Why is it like this? Why is staying at home with our families not considered the type of choice that has enough value to be deemed resume-worthy? Have we not been doing something incredibly challenging and useful? Yes! Of course we have! We’re dedicating our time to raising good, decent human beings and it can be argued there is no job more valuable and difficult. But it is not synonymous with mainstream occupations. There is no paycheck, no health benefits, no accolades, and no space for it on a resume.

Some might argue that I knew what I was getting into when I quit my job and decided to stay home with my kids. I knew that leaving the workforce came with sacrifice. I understood that I would have to put some of my passions and skills into storage to collect dust and get rusty. But I also have not been hibernating. I have not been lazy and remote and cut off from the outside world. I am still a creative, intelligent, strong force with which to be reckoned. We SAHMs have resume content that would knock the competition out of the park in manys if given the opportunity to share these life experiences with potential employers.

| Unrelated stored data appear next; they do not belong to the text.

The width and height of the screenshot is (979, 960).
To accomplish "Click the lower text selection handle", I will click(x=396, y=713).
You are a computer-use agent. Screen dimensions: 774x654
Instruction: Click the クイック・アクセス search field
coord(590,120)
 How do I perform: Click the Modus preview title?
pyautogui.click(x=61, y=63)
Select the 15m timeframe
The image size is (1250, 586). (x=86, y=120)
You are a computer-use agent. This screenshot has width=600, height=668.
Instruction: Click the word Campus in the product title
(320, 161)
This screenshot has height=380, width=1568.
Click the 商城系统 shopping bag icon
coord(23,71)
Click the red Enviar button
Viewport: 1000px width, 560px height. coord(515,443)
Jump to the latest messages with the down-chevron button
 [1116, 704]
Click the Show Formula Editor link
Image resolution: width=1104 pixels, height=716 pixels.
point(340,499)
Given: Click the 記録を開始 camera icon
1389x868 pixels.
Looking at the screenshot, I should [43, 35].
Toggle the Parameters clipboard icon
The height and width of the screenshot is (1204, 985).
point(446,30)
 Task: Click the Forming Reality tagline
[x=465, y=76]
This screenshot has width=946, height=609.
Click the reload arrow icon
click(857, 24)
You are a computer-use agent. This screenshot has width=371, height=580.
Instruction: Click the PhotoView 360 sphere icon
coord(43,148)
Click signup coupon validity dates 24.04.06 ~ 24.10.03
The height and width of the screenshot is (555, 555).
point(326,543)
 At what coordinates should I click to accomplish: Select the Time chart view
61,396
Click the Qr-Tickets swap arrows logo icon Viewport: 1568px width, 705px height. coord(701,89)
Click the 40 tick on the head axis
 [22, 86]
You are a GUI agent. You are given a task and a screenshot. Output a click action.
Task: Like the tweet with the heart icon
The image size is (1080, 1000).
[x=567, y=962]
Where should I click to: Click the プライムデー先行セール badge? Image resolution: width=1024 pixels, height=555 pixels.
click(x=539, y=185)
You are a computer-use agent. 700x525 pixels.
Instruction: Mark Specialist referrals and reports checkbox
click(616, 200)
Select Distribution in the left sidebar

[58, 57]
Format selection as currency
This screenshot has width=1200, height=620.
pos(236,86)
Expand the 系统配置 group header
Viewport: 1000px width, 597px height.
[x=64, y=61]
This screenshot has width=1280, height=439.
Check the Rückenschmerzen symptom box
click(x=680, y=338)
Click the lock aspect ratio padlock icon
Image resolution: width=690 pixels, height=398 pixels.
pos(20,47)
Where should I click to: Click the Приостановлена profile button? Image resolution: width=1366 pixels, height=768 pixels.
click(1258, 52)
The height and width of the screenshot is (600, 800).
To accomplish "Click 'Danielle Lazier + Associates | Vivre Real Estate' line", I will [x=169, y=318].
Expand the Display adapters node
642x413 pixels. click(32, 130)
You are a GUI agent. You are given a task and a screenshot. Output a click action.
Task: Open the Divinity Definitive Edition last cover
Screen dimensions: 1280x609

Do I have an understanding of the updated Excel, Power Point, and other computer programs?

No. But I have learned how to track my kids via GPS a dozen different ways, mastered parental controls, and learned more about technology than I ever thought possible. I’m pretty sure I could become proficient in those other things as well.

Do I handle constructive criticism well?

I have a tween daughter, two strong-willed boys, and have been married for 15 years. I’m gonna go with YES on this one.

Am I a hard worker?

I haven’t slept in ten years and am responsible for the happiness, safety, well-being, and behavior of three growing humans (and two dogs). They can do the math on this one.

Do I have good communication skills?

I’ve been meeting and interacting with moms, teachers, administrators, coaches, tutors, doctors, and specialists for years.

So what do we do when we want to re-enter the “career world” when we’ve been home with our kids all these years? I don’t want to get out there and do something that doesn’t appeal to me simply for the fact that I don’t have the technically “correct” descriptions to put on a resume. I’m going to get out there, keep writing, keep nudging my way in, and demand that what I’ve done for all these years be recognized as more than just a “break from work.” There is no break in what we do. I haven’t been taking vacationing; I’ve been fully immersed in the real world, just from a different setting.

If we decide at some point to re-enter the workforce, we must be empowered by our value. We must remember what we’ve done and go forward knowing that we have worked long hours, dealt with emergencies, acquired valuable tools, created, fixed, grown, socialized, mastered, re-worked, failed, succeeded, worried, cared, learned, taught, delegated, dropped the ball, ran with the ball, orchestrated, and LIVED. We are strong. We are dependable. We are powerful. We will not be ignored and seen as less than. We will get out there and get it. Whatever “it” is, we are worthy and deserving. We are a brave community and warriors of the human experience.

Maybe there is no spot for our role on a resume because what we have accomplished is not measurable. Our cup overflows. Graduate to a bigger cup and keep filling it. We are not done. We are only getting started.